The fact that Lenta, where the main shareholder is Alexei Mordashov’s Severgroup, began negotiations on the purchase of the Monetka network, founded in Yekaterinburg in 2001, was told by a Kommersant source in the regional retail market. This information was confirmed by two interlocutors of Kommersant from the federal retail segment. It is planned that the Monetka stores will continue to operate under this brand, and the Semya supermarkets in Perm, acquired by Lenta in 2021 for 2.45 billion rubles, will receive the same name, one of Kommersant’s interlocutors explains.
The Monetka chain manages 2.01 thousand discounters with a total area of almost 590 thousand square meters. m in Yekaterinburg, Perm, Tyumen and other cities of the Ural Federal District. The company also has four distribution centers for 24 thousand square meters. m. According to Infoline-Analytics, the company’s revenue in 2022 amounted to 177.7 billion rubles, which is 28% more year-on-year, in the first quarter of 2023 – 46.6 billion rubles, an increase of 11.4 %. The owner of Monetka is Roman Zabolotnov, who sold his other chain, Wright, to X5 Group in 2020.
Mikhail Burmistrov, CEO of Infoline-Analytics, estimates the value of Monetka’s business at a maximum of 100 billion rubles. But the deal with Lenta, if the parties close it, may go through in the price corridor of 60-70 billion rubles, he does not exclude. The expert calls Monetka one of the fastest growing regional FMCG networks.
So, in 2022, according to Infoline-Analytics, the company’s gross profit margin was 27.2% against 26% a year earlier. For comparison: Lenta itself, which operated almost 820 hypermarkets and small format stores across the country at the end of 2022, had this figure in 2022 of 22.5%. A number of federal retailers also had a lower gross profit margin than Monetka: Krasny & Bely 21.6%, Metro 21.9%, Svetofor 12%.

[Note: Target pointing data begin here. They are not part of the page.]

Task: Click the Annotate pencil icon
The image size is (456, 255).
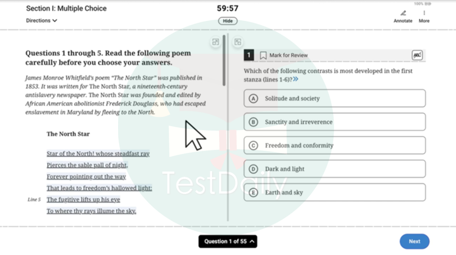Action: click(403, 13)
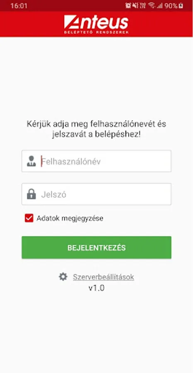Viewport: 193px width, 373px height.
Task: Click the green BEJELENTKEZÉS button
Action: tap(96, 247)
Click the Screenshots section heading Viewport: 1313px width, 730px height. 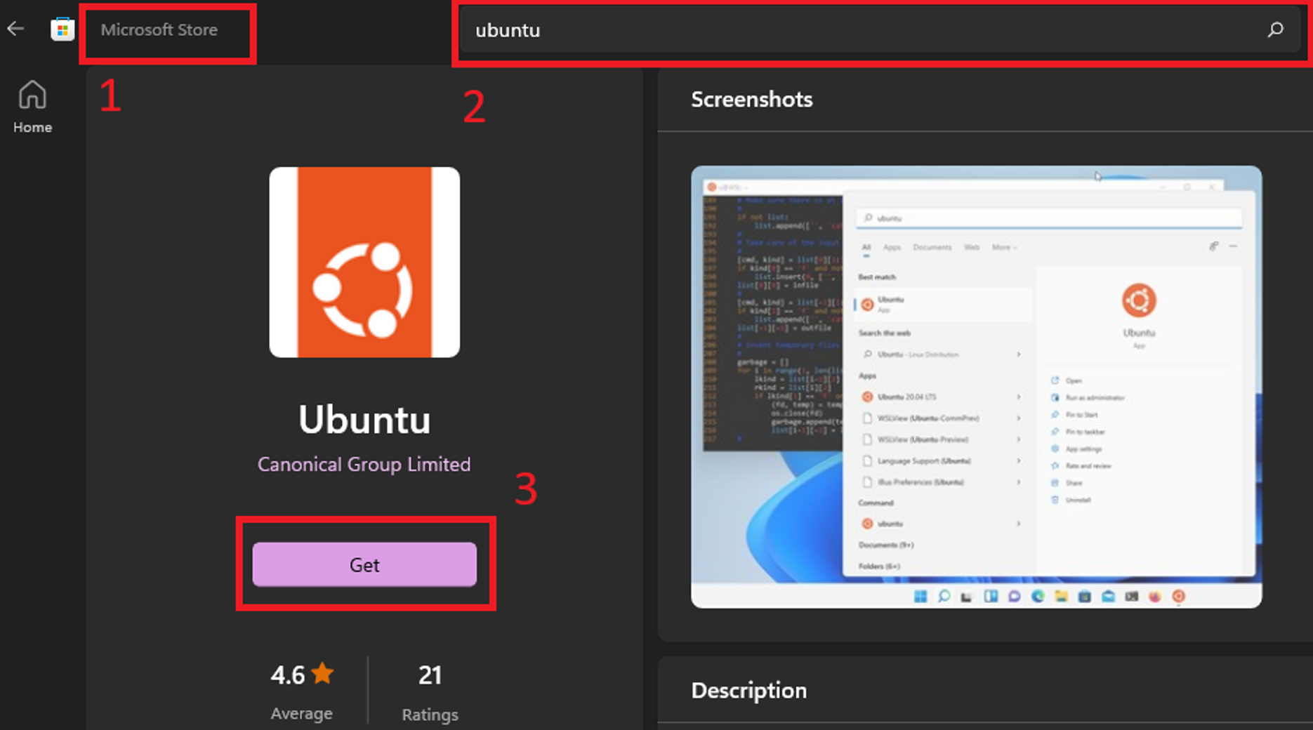751,100
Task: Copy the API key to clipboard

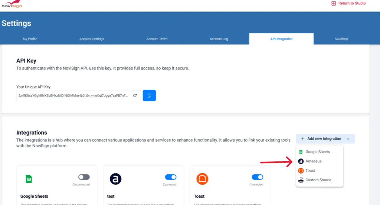Action: [149, 95]
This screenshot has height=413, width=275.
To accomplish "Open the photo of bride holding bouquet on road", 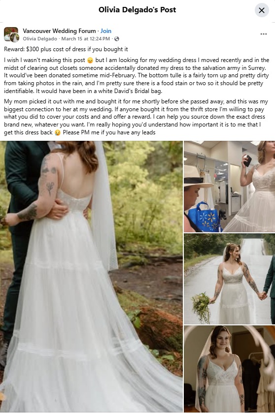I will pos(229,279).
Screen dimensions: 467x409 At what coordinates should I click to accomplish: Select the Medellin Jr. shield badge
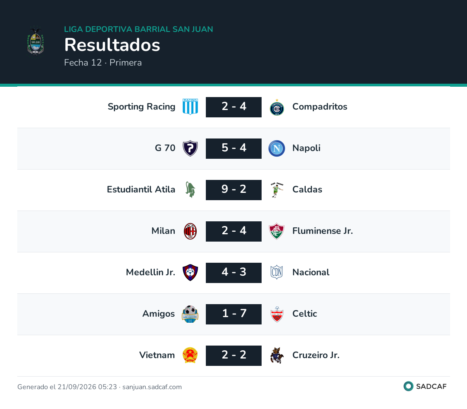[x=190, y=273]
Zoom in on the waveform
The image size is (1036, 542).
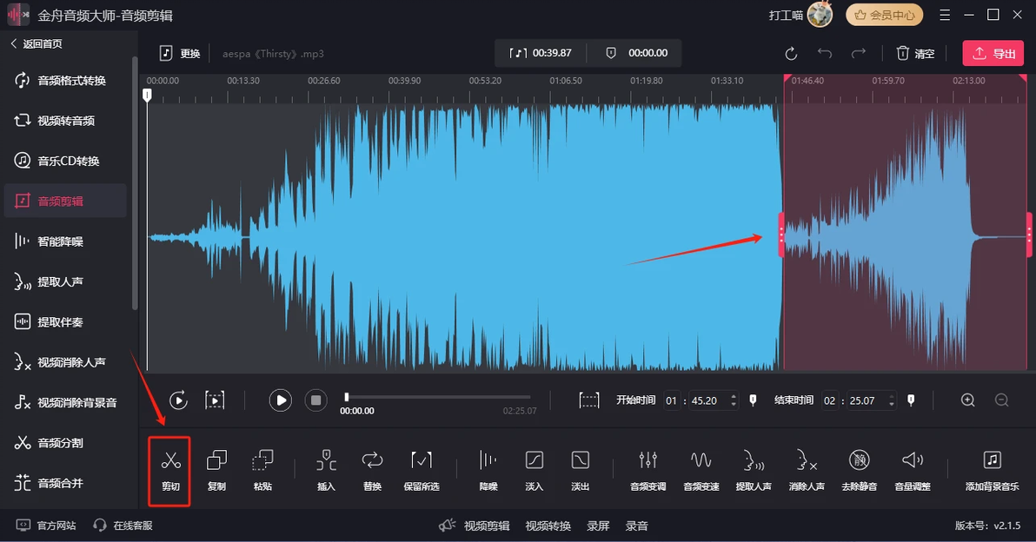(x=968, y=400)
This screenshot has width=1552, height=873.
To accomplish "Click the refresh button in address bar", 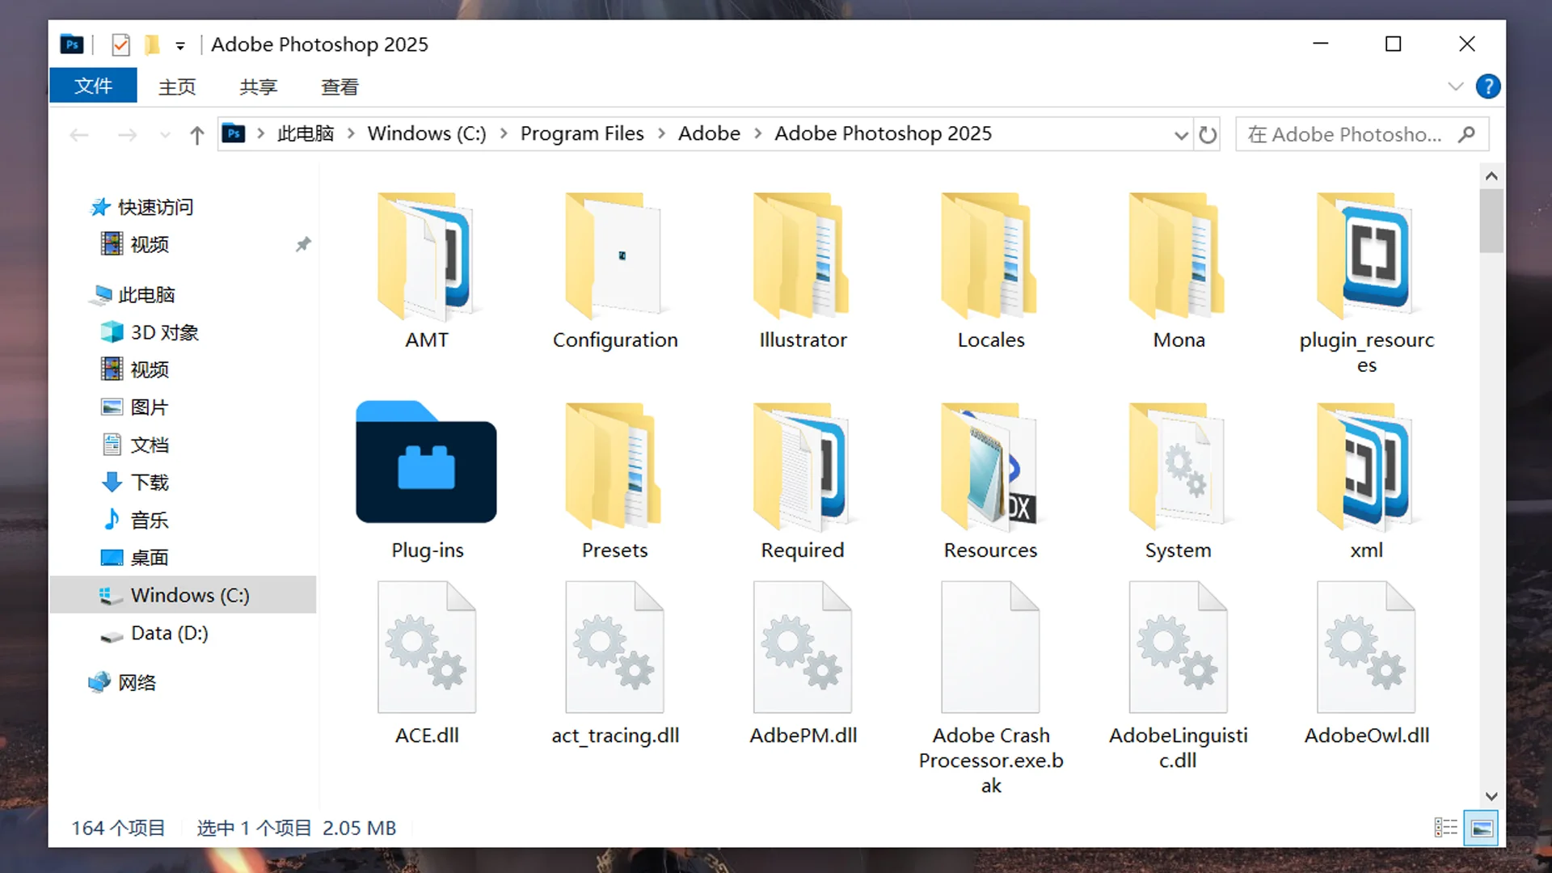I will coord(1208,134).
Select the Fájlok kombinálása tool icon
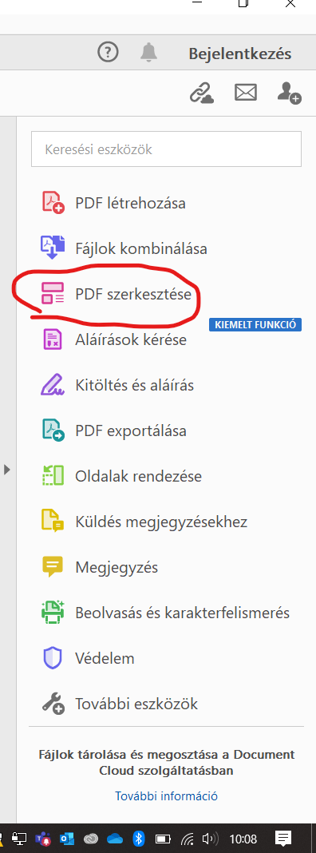The width and height of the screenshot is (316, 853). point(53,248)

M&A deals are a logical continuation of Lenta’s strategy of doubling sales to RUB 1 trillion. (in 2022 it was 537 billion rubles), says Mr. Burmistrov
In turn, regional retailers, according to Ivan Zaichenko, the founder of the Zhiznmart network, find it more difficult to compete even in their own markets with federal operators. Referring to the data of the Federal Antimonopoly Service, the expert notes that the main market share in million-plus cities is now mainly occupied by Magnit and Pyaterochka stores (part of the X5 Group).
Mr. Zaichenko explains the interest of Lenta, which also develops hypermarkets, the falling popularity of this format and the flow of customers to convenience stores operated by Monetka. When closing the transaction, Lenta will have to integrate Monetka into its common business, but the results of this process, judging by the retailer’s previous acquisitions, including the Semya and Billa networks, did not give the expected result, Mikhail Burmistrov notes. Lenta purchased about 160 Billa stores in 2021.
However, the expert continues, recently the retailer has been strengthening top management, which should reformat the process of integrating acquired assets. So, Albert Porshnev, who had previously been the director of integration at Magnit, became the head of Lenta’s small formats.
There will be even more M&A transactions in FMCG retail, says Ilya Zharsky, managing partner of Veta expert group. Despite the crisis in the economy, revenue in this retail segment will at least remain stable, which is potentially attracting interest from investors, he adds. In turn, the expert notes, retailers will consolidate and increase the number of stores, and the easiest way is to buy existing chains.